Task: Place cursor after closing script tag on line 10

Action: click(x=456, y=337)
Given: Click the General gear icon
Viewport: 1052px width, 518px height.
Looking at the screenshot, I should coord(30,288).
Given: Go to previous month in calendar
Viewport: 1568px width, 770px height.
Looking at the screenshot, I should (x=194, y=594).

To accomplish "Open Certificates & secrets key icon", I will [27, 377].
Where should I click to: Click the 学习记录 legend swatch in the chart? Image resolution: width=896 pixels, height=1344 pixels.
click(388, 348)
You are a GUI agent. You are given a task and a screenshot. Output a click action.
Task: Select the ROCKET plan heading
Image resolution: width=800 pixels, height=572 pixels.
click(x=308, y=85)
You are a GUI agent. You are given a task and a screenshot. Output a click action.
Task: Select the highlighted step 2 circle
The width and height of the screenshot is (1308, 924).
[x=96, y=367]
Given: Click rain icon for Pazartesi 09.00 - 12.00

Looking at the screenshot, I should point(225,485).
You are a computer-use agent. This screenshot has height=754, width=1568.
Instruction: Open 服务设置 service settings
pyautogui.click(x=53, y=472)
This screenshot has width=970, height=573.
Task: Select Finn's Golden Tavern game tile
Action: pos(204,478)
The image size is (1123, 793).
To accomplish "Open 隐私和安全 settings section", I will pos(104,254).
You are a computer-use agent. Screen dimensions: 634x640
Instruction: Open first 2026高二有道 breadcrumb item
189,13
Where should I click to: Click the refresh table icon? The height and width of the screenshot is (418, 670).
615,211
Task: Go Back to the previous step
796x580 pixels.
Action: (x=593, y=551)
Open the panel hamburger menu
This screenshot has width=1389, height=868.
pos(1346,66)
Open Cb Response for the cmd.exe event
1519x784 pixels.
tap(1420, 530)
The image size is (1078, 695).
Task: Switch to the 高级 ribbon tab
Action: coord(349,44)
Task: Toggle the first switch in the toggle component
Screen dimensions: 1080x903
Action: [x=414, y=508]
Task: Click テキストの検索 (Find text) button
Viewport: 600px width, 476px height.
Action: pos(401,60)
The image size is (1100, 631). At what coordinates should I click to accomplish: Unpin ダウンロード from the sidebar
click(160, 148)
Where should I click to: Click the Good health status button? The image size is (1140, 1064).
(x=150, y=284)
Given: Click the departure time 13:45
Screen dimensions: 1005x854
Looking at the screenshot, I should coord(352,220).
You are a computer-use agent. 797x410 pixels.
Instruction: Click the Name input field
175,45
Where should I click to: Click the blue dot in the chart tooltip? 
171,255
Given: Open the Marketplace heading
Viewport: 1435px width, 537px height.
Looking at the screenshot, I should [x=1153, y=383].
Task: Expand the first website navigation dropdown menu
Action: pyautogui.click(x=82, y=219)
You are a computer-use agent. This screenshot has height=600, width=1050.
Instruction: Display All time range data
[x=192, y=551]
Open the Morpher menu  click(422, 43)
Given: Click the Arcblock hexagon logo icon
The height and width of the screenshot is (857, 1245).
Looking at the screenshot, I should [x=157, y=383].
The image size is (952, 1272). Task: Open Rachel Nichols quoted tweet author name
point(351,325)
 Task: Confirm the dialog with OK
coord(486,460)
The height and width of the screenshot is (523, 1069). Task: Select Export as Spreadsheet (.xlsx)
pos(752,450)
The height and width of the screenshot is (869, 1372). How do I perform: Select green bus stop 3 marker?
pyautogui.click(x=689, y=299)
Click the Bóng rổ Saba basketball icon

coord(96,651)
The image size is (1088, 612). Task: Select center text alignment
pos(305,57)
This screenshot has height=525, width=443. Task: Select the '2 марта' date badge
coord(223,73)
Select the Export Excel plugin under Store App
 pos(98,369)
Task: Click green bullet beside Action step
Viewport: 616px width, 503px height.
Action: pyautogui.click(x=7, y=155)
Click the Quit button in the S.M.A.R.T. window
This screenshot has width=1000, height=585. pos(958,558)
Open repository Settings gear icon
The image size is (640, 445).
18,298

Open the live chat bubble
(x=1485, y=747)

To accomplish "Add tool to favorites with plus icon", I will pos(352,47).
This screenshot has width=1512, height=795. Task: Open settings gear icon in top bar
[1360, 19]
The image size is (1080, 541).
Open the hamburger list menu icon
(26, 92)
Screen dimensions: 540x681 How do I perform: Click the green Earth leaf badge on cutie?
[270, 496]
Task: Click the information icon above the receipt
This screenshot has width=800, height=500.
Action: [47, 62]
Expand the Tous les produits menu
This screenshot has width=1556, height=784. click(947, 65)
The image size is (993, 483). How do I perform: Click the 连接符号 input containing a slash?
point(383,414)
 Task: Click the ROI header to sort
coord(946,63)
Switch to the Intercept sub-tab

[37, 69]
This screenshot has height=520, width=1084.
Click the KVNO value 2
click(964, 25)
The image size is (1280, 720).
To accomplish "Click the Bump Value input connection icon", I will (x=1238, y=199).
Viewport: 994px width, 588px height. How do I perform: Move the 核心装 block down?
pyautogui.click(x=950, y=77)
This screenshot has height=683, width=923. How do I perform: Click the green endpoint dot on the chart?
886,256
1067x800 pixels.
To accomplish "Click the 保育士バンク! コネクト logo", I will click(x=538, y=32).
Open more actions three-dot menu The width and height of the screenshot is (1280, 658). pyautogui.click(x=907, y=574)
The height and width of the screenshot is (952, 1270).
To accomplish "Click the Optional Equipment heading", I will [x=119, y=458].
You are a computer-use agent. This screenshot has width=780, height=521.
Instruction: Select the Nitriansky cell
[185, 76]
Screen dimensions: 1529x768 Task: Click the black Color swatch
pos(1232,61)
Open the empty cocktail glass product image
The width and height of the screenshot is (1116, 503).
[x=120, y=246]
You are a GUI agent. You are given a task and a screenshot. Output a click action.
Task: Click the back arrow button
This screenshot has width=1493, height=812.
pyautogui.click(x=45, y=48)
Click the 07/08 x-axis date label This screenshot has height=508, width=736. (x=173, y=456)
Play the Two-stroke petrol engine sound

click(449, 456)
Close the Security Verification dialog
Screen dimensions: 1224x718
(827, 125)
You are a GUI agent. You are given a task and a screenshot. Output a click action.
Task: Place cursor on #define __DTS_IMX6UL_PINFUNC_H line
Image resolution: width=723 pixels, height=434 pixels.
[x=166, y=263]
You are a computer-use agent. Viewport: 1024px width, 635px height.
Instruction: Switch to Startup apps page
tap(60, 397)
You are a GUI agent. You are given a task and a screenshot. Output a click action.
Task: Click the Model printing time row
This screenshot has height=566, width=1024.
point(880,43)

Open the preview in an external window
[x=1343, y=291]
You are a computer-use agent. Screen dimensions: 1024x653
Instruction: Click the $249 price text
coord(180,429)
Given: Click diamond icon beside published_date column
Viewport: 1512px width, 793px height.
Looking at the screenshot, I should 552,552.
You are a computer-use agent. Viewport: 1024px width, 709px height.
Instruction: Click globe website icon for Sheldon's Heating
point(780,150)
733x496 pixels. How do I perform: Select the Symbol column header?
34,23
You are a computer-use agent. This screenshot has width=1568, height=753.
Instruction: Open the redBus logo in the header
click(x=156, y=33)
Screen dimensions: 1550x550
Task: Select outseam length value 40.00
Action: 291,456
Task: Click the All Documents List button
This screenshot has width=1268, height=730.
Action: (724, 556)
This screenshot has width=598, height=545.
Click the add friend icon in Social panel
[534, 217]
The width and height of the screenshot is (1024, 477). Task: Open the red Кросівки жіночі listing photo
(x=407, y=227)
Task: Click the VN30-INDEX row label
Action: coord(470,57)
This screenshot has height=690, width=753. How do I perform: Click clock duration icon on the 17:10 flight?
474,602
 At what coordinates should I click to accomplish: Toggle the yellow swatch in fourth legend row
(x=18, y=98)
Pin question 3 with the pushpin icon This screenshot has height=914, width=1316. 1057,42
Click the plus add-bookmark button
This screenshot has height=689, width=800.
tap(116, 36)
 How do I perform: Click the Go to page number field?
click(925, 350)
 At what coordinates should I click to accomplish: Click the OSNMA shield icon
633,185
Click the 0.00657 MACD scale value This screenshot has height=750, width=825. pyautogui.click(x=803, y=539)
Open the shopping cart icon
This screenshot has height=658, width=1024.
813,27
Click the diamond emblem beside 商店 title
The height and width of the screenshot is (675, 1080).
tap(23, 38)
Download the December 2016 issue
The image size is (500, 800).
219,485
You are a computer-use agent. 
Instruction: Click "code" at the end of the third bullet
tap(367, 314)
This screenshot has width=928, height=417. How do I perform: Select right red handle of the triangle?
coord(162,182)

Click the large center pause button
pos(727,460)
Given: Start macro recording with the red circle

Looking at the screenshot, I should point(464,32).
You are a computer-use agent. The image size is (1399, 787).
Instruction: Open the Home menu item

━━━━━━━━━━━━━━━━

__WHAT TO PRODUCE__
Your task is to quote the lines above, beginning with the first and ending with the one that holds "Task: Go Back to the previous step".

__SOLUTION FOR THIS EXERCISE__
Task: Place cursor after closing script tag on line 10

Action: click(x=456, y=337)
Given: Click the General gear icon
Viewport: 1052px width, 518px height.
Looking at the screenshot, I should coord(30,288).
Given: Go to previous month in calendar
Viewport: 1568px width, 770px height.
Looking at the screenshot, I should (x=194, y=594).

To accomplish "Open Certificates & secrets key icon", I will [27, 377].
Where should I click to: Click the 学习记录 legend swatch in the chart? Image resolution: width=896 pixels, height=1344 pixels.
click(388, 348)
You are a GUI agent. You are given a task and a screenshot. Output a click action.
Task: Select the ROCKET plan heading
Image resolution: width=800 pixels, height=572 pixels.
click(x=308, y=85)
You are a GUI agent. You are given a task and a screenshot. Output a click action.
Task: Select the highlighted step 2 circle
The width and height of the screenshot is (1308, 924).
[x=96, y=367]
Given: Click rain icon for Pazartesi 09.00 - 12.00

Looking at the screenshot, I should point(225,485).
You are a computer-use agent. This screenshot has height=754, width=1568.
Instruction: Open 服务设置 service settings
pyautogui.click(x=53, y=472)
This screenshot has width=970, height=573.
Task: Select Finn's Golden Tavern game tile
Action: pos(204,478)
The image size is (1123, 793).
To accomplish "Open 隐私和安全 settings section", I will pos(104,254).
You are a computer-use agent. Screen dimensions: 634x640
Instruction: Open first 2026高二有道 breadcrumb item
189,13
Where should I click to: Click the refresh table icon? The height and width of the screenshot is (418, 670).
615,211
Task: Go Back to the previous step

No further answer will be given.